*** Begin section ***
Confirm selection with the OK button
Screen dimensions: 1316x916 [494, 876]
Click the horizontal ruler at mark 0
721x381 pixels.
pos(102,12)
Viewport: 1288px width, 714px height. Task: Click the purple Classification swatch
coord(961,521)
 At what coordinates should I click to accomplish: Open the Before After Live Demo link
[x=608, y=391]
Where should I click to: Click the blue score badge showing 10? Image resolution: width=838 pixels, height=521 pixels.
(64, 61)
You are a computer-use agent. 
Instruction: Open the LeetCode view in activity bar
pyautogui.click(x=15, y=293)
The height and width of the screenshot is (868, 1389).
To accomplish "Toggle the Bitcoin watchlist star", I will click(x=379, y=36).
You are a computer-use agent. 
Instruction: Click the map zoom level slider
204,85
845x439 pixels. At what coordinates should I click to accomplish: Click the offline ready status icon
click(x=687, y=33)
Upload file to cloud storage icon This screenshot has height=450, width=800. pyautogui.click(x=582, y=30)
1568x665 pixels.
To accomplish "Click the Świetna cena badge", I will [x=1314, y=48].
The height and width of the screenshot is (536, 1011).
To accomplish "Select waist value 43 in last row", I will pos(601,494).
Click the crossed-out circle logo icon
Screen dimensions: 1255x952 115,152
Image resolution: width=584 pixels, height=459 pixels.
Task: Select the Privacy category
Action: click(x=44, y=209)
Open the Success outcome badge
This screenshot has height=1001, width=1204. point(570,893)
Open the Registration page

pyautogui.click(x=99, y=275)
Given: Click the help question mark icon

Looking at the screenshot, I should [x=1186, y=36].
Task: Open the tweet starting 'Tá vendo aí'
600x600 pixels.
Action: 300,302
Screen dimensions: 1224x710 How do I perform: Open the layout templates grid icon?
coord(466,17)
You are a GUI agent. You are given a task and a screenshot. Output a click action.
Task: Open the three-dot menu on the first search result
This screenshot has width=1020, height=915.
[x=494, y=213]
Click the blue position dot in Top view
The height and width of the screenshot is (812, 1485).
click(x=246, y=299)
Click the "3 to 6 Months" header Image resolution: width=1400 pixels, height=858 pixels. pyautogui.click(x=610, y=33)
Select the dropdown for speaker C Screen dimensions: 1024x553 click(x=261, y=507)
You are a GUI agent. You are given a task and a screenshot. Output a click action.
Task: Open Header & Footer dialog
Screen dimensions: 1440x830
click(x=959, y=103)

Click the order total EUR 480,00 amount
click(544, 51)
*** End section ***
= Exercise directions =
Print the material once more. Change nothing.

= Task answer =
Confirm selection with the OK button
Screen dimensions: 1316x916 [494, 876]
Click the horizontal ruler at mark 0
721x381 pixels.
pos(102,12)
Viewport: 1288px width, 714px height. Task: Click the purple Classification swatch
coord(961,521)
 At what coordinates should I click to accomplish: Open the Before After Live Demo link
[x=608, y=391]
Where should I click to: Click the blue score badge showing 10? Image resolution: width=838 pixels, height=521 pixels.
(64, 61)
You are a computer-use agent. 
Instruction: Open the LeetCode view in activity bar
pyautogui.click(x=15, y=293)
The height and width of the screenshot is (868, 1389).
To accomplish "Toggle the Bitcoin watchlist star", I will click(x=379, y=36).
You are a computer-use agent. 
Instruction: Click the map zoom level slider
204,85
845x439 pixels. At what coordinates should I click to accomplish: Click the offline ready status icon
click(x=687, y=33)
Upload file to cloud storage icon This screenshot has height=450, width=800. pyautogui.click(x=582, y=30)
1568x665 pixels.
To accomplish "Click the Świetna cena badge", I will [x=1314, y=48].
The height and width of the screenshot is (536, 1011).
To accomplish "Select waist value 43 in last row", I will pos(601,494).
Click the crossed-out circle logo icon
Screen dimensions: 1255x952 115,152
Image resolution: width=584 pixels, height=459 pixels.
Task: Select the Privacy category
Action: click(x=44, y=209)
Open the Success outcome badge
This screenshot has height=1001, width=1204. point(570,893)
Open the Registration page

pyautogui.click(x=99, y=275)
Given: Click the help question mark icon

Looking at the screenshot, I should [x=1186, y=36].
Task: Open the tweet starting 'Tá vendo aí'
600x600 pixels.
Action: 300,302
Screen dimensions: 1224x710 How do I perform: Open the layout templates grid icon?
coord(466,17)
You are a GUI agent. You are given a task and a screenshot. Output a click action.
Task: Open the three-dot menu on the first search result
This screenshot has width=1020, height=915.
[x=494, y=213]
Click the blue position dot in Top view
The height and width of the screenshot is (812, 1485).
click(x=246, y=299)
Click the "3 to 6 Months" header Image resolution: width=1400 pixels, height=858 pixels. pyautogui.click(x=610, y=33)
Select the dropdown for speaker C Screen dimensions: 1024x553 click(x=261, y=507)
You are a GUI agent. You are given a task and a screenshot. Output a click action.
Task: Open Header & Footer dialog
Screen dimensions: 1440x830
click(x=959, y=103)

Click the order total EUR 480,00 amount
click(544, 51)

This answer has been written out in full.